CMS Rule Overview

The Centers for Medicare and Medicaid Services (CMS) issued the Emergency Preparedness Requirements for Medicare and Medicaid Participating Providers and Supplier Final Rule to establish consistent emergency preparedness requirements for healthcare providers as a condition of participation in the Medicare and Medicaid programs. This rule was published in September 2016 and outlines requirements for all 17 provider types.

This list of provider types has been expanded from what types were previously covered under these rules. The provider types include inpatient, outpatient, short term and long term care providers. The Tristate Disaster Preparedness Coalition is a network created to link providers with the Regional Healthcare Coordinator to prepare for, respond to and recover from emergencies.

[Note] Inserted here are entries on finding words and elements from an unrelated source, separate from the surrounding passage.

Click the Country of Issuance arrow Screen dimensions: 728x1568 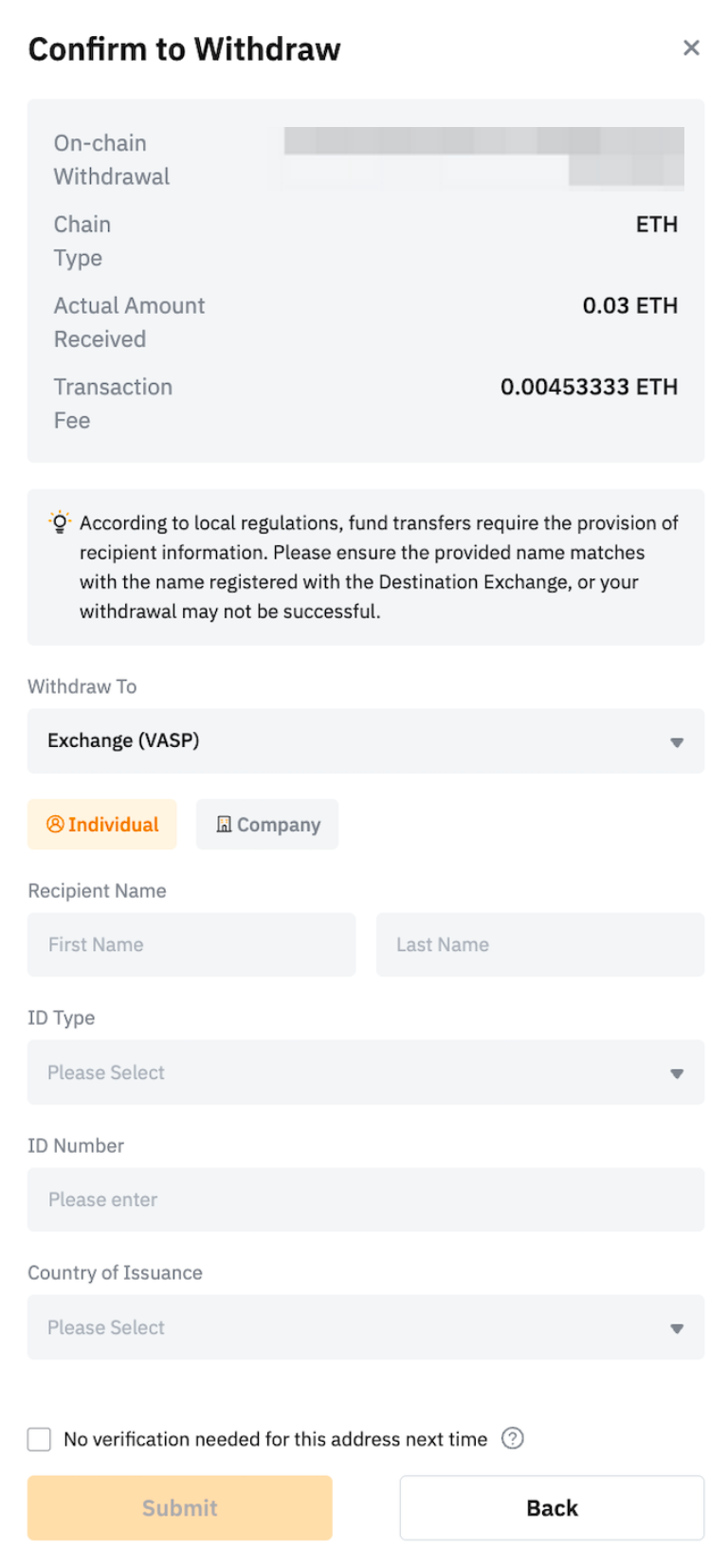(x=677, y=1329)
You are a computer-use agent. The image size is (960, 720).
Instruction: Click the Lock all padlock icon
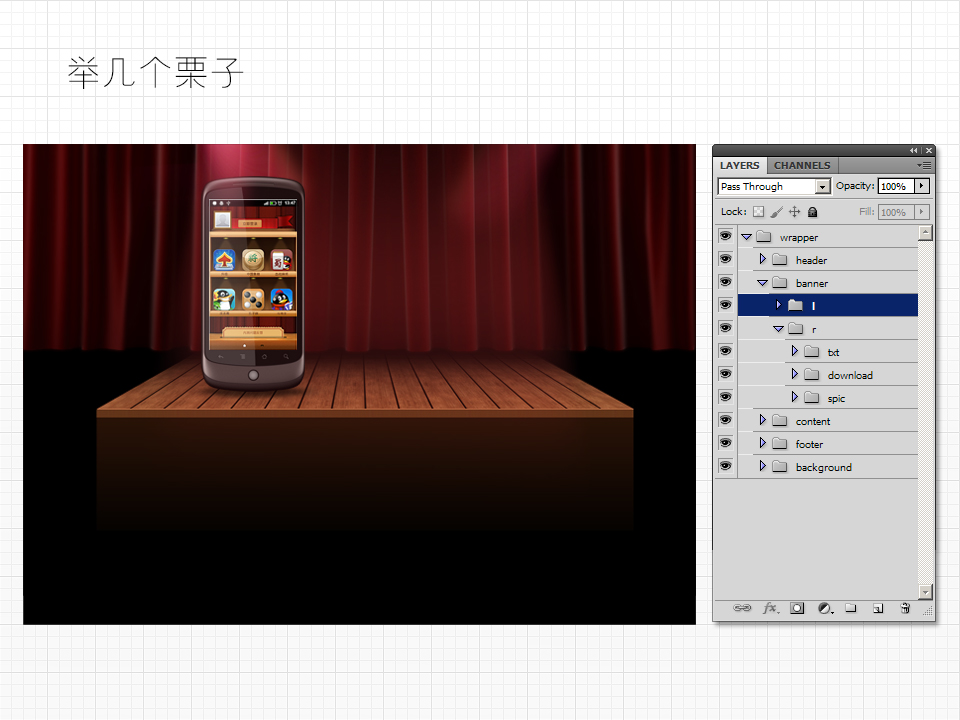[813, 212]
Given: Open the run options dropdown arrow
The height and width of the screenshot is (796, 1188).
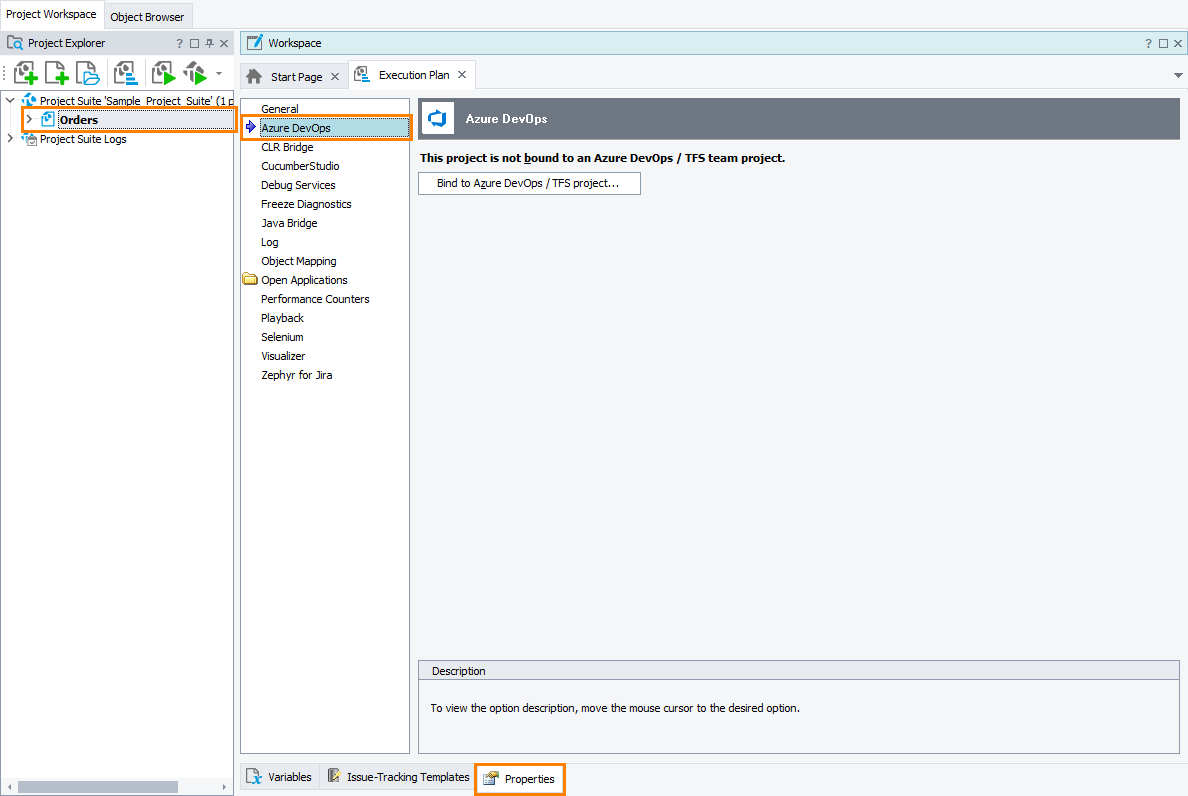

17 Provider Types included in the Rule:

  1. Hospitals
  2. Religious Nonmedical Health Care Institutions (RNHCIs)
  3. Ambulatory Surgical Centers (ASCs)
  4. Hospices
  5. Psychiatric Residential Treatment Facilities (PRTFs)
  6. All-Inclusive Care for the Elderly (PACE)
  7. Transplant Centers
  8. Long-Term Care (LTC) Facilities
  9. Intermediate Care Facilities for Individuals with Intellectual Disabilities (ICF/IID)
  10. Home Health Agencies (HHAs)
  11. Comprehensive Outpatient Rehabilitation Facilities (CORFs)
  12. Critical Access Hospitals (CAHs)
  13. Clinics, Rehabilitation Agencies, and Public Health Agencies as Providers of Outpatient Physical Therapy and Speech-Language Pathology Services
  14. Community Mental Health Centers (CMHCs)
  15. Organ Procurement Organizations (OPOs)
  16. Rural Health Clinics (RHCs) and Federally Qualified Health Centers (FQHCs)
  17. End-Stage Renal Disease (ESRD) Facilities

All provider types are required to meet four core elements common to all provider types. The ASPR TRACIE “Resources at your fingertips” document describes the 4 core elements below:

  1. Risk assessment and emergency planning—Develop an emergency plan based on a risk assessment and using an “all hazards” approach, which will provide an integrated system for emergency planning that focuses on capacities and capabilities.
  2. Policies and procedures—Develop and implement policies and procedures based on the emergency plan and risk assessment that are reviewed and updated at least annually. For hospitals, Critical Access Hospitals (CAHs), and Long-Term Care (LTC) facilities, the policies and procedures must address the provision of subsistence needs, such as food, water and medical supplies, for staff and residents, whether they evacuate or shelter in place.
  3. Communication plan—Develop and maintain an emergency preparedness communication plan that complies with federal, state and local laws. Patient care must be coordinated within the facility, across healthcare providers, and with state and local public health departments and emergency management systems to protect patient health and safety in the event of a disaster.
  4. A training and testing program—Develop and maintain training and testing programs, including initial training in policies and procedures. Facility staff will have to demonstrate knowledge of emergency procedures and provide training at least annually. Facilities must conduct drills and exercises to test the emergency plan or participate in an actual incident that tests the plan.